Documento>
▶

Esiste un effetto “salvadanaio” nel redditometro?
di Giovanni Valcarenghi
L’accumulo di denaro sui conti correnti, o comunque diversamente dimostrabile dal contribuente, può rappresentare una valida difesa per eventuali contestazioni da art. 38 del DPR n.600/1973 su annualità successive? Questo è l’interrogativo che ha posto un Collega scrivendoci su direzione@ecnews.it dopo l’analisi della circolare n.24/E/13 emanata dall’Agenzia delle Entrate a commento del “nuovo” redditometro.
Per prima cosa, va notato che le Entrate sanciscono, nel documento di prassi, la rilevanza degli accumuli pregressi, ritenendo che i medesimi possano costituire una valida prova che renda credibile il fatto che un contribuente abbia potuto sostenere determinate spese (correnti, o per investimenti) in una annualità priva della necessaria copertura reddituale.
Si qui nessun problema, se non fosse che l’Amministrazione richiede al contribuente la prova del nesso di causalità tra gli esborsi effettuati e gli accumuli pregressi.
Su tale punto si svolge la nostra riflessione, tesa a verificare su chi effettivamente gravi l’onere di prova in situazioni come quella rappresentata e, soprattutto, sulle modalità con cui il contribuente possa difendersi già nella fase endoprocedimentale (primo e secondo confronto con l’ufficio).
Secondo quanto previsto dalla norma e dal decreto ministeriale del dicembre 2012, a noi sembra di poter affermare che in capo al contribuente gravi unicamente un onere di dimostrazione dell’esistenza dei fondi (quello che, appunto, abbiamo definito come “salvadanaio”) e, casomai, un ulteriore onere di dimostrazione che si è verificato un decremento nella disponibilità delle risorse, proprio per rendere possibile il sostenimento delle spese contestate.
Per rendere più chiaro il concetto, si consideri la situazione del sig. Mario Rossi che, in relazione all’anno X, sia raggiunto da un invito dell’Ufficio, che gli contesta il sostenimento di spese per 100, a fronte di un reddito dell’anno di 70. Cosa dovrà fare il contribuente in sede di incontro con l’ufficio, ipotizzando che sul proprio conto corrente giacevano, alla data del 1° gennaio dell’anno oggetto di analisi, denari per un importo di 50?

◀

Estratto della fonte>
▶

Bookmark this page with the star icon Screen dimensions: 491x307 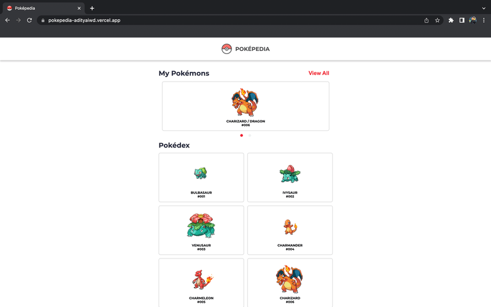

◀

Consegna> Trascrivi dal documento il passo che va da "Su tale punto" a "confronto con l’ufficio).". Attieniti soltanto al documento.

Esito dell'esercizio>
Su tale punto si svolge la nostra riflessione, tesa a verificare su chi effettivamente gravi l’onere di prova in situazioni come quella rappresentata e, soprattutto, sulle modalità con cui il contribuente possa difendersi già nella fase endoprocedimentale (primo e secondo confronto con l’ufficio).